WHAT THE EXERCISE ASKS: Retype the data that follows exactly. No pictures belong in the copy.

▬▬▬

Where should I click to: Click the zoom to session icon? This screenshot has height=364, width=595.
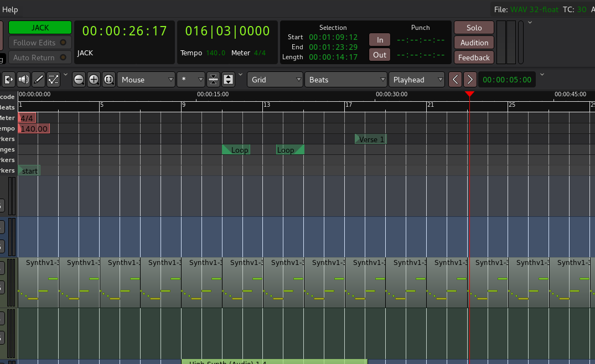pos(108,80)
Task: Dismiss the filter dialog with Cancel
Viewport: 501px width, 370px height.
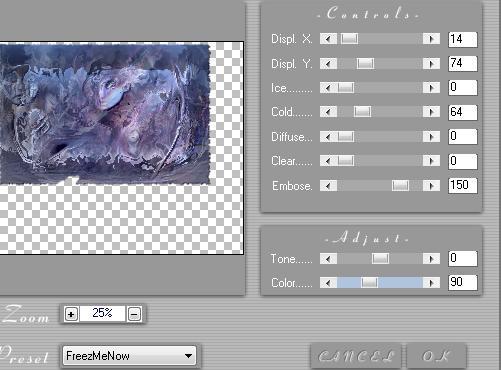Action: point(356,356)
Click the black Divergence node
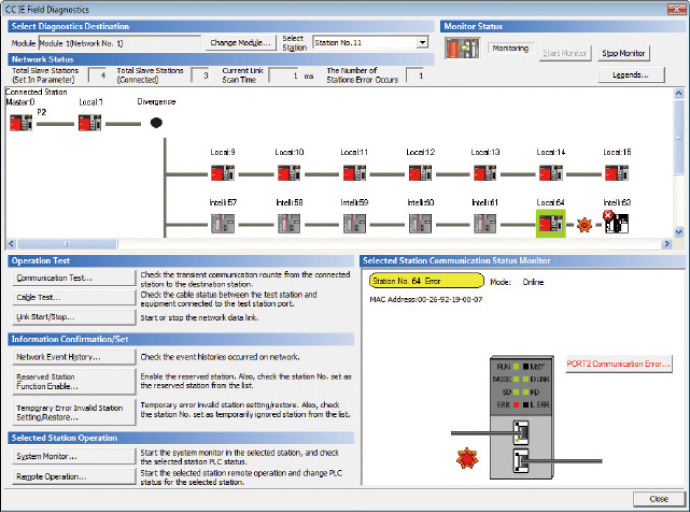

▬▬▬

SOLVED EXERCISE:
Where should I click to: Click the zoom to session icon? This screenshot has height=364, width=595.
pos(108,80)
Task: Dismiss the filter dialog with Cancel
Viewport: 501px width, 370px height.
Action: point(356,356)
Click the black Divergence node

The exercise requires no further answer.